• Qué hacer
1. Actualiza el fragmento del texto sobre la casa del mejor amigo que empieza en "Además, aquel ambiente" y termina en "las cosas, ¿no?.", poniendo "sillón" en lugar de "sofá".
2. Resume en dos oraciones el texto sobre la casa del mejor amigo.

• Página
◇ ◇ ◇ ◇
Mi mejor amigo también tenía la casa llena de cosas, hasta arriba. Si bien no llegaba a ser basura, sí tenía millones de trastos inservibles (al menos en un presente inmediato), por todas partes. Todo empezó por culpa de su padre, que a todo le veía utilidad y nada quería tirar. Me imagino que haber vivido tiempos de hambre y guerra, y tener ideales contrarios al consumismo insostenible, hacían mucho.

Además, aquel ambiente diogeniano pasaba desapercibido por el carismático y oscurillo tono de un hogar estancado en los 70: el mismo sofá, los mismos azulejos, los mismos cuadros, las mismas cortinas, la misma cocina, la misma vajilla, el mismo baño..., hasta la misma ropa seguía rondando por aquella casa después de muchas décadas. Es más, alguna que otra camisa de cuadros adquirida por ellos en los 80 había pasado a mis manos en mi época machorrilla de los 90, para volver a ser usada por ellos de nuevo en el 2000, y volver a mis manos ahora que vuelven a estar de moda los cuadros. Pero eso se llama aprovechar las cosas, ¿no?.

La cosa es que, aunque ya estuviéramos acostumbrados a ver la casa así, aquello normal tampoco era. Había llegado a acumular por toda la casa un MONTÓN de cacharros y recambios de maquinarias, cientos de tornillos, decenas de latas, tubos, botes, muelles, cuerdas, cubos, tarros de cristal,..., de todo.

Reconozco que a mí me encanta ese rollo. De hecho yo misma soy de las que lo colecciona todo, desde los tornillos o hojas raras que encuentro hasta las conchas o piedras bonitas de la playa. Recojo de la calle todo lo que veo bonito o creo aprovechable, con la ilusión de poder comprarme un terreno algún día para construir una catedral para ateos, de esas recicladas. Además, soy casi incapaz de tirar los tarritos de cristal de los yogures, o pasar de largo delante de muebles o juguetes puestos en la basura.

La cuestión es que en casa de mis amigos ya se hacía difícil vivir cómodamente. El padre, para colmo, hasta había dejado de consumir alimentos que él consideraba un lujo. Pero no lo hacía por no gastar, ya que a sus hijos les llenaba la nevera (también de los setenta) con lo mejor. ¿Sería por solidaridad con los que pasan hambre?, ¿sería por ser consecuente con sus ideales? No sé por qué lo hacía, pero rechazaba cualquier comida rica o capricho, y con un cacho de pan duro y el tomate que antes se fuera a poner malo parecía contentarse.
◇ ◇ ◇ ◇
• Listado
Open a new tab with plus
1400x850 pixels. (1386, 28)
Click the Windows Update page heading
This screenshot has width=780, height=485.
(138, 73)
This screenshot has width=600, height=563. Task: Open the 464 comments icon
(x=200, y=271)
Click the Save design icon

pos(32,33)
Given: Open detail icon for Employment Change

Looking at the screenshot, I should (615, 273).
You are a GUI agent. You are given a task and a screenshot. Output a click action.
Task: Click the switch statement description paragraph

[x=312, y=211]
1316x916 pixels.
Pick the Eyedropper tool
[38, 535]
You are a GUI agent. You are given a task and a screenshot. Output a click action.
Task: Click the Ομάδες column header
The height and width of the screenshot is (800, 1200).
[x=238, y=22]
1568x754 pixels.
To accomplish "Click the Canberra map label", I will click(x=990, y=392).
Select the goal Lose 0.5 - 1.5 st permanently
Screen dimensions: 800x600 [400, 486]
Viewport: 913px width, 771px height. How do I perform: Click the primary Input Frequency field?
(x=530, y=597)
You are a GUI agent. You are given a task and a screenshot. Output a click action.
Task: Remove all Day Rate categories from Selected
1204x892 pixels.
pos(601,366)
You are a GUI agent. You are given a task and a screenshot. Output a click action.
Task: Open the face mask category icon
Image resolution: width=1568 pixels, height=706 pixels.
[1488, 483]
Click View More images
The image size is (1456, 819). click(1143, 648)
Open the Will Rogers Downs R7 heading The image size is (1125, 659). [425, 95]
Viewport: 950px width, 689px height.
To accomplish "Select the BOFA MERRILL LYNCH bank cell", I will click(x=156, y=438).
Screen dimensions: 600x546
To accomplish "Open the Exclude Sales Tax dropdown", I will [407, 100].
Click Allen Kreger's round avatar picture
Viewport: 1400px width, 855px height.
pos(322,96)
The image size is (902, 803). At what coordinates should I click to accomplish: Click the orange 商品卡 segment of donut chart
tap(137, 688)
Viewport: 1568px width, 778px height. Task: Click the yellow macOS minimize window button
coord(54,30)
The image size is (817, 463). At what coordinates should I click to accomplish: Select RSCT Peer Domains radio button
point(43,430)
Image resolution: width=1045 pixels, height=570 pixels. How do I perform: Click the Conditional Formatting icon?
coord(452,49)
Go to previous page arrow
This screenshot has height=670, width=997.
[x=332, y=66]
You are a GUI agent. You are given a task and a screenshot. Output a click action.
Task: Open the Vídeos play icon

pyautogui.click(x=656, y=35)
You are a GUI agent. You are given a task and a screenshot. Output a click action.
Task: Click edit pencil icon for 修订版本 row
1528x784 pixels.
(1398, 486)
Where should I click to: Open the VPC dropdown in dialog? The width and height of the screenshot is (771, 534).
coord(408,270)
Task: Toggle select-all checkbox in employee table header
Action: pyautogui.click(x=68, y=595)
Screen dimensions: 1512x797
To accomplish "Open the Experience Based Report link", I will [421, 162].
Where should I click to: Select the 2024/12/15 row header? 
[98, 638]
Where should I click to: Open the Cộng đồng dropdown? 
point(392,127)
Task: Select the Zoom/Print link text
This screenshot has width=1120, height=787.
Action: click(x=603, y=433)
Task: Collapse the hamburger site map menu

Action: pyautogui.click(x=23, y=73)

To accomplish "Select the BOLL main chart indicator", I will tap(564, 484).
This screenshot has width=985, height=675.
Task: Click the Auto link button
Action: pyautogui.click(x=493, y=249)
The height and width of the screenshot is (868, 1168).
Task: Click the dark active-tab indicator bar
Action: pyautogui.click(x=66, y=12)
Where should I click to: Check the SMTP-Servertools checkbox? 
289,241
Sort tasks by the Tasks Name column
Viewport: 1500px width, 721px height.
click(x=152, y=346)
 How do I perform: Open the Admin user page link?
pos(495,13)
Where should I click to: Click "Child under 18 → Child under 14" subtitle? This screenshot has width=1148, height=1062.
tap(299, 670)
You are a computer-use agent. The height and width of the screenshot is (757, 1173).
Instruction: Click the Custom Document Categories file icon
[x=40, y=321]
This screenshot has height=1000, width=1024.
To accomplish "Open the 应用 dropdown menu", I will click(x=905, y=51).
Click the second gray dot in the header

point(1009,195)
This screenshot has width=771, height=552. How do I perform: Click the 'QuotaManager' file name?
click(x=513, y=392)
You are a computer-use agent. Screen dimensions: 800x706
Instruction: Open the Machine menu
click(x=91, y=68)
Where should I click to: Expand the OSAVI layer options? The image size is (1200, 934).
◇ ◇ ◇ ◇
• Resultados
1.
Además, aquel ambiente diogeniano pasaba desapercibido por el carismático y oscurillo tono de un hogar estancado en los 70: el mismo sillón, los mismos azulejos, los mismos cuadros, las mismas cortinas, la misma cocina, la misma vajilla, el mismo baño..., hasta la misma ropa seguía rondando por aquella casa después de muchas décadas. Es más, alguna que otra camisa de cuadros adquirida por ellos en los 80 había pasado a mis manos en mi época machorrilla de los 90, para volver a ser usada por ellos de nuevo en el 2000, y volver a mis manos ahora que vuelven a estar de moda los cuadros. Pero eso se llama aprovechar las cosas, ¿no?.

2. La casa del mejor amigo de quien escribe estaba llena de trastos porque el padre, que a todo le veía utilidad, no quería tirar nada, y el hogar seguía estancado en los años 70. Allí ya se hacía difícil vivir cómodamente, y el padre había llegado a rechazar los alimentos que consideraba un lujo, aunque a sus hijos les llenaba la nevera con lo mejor.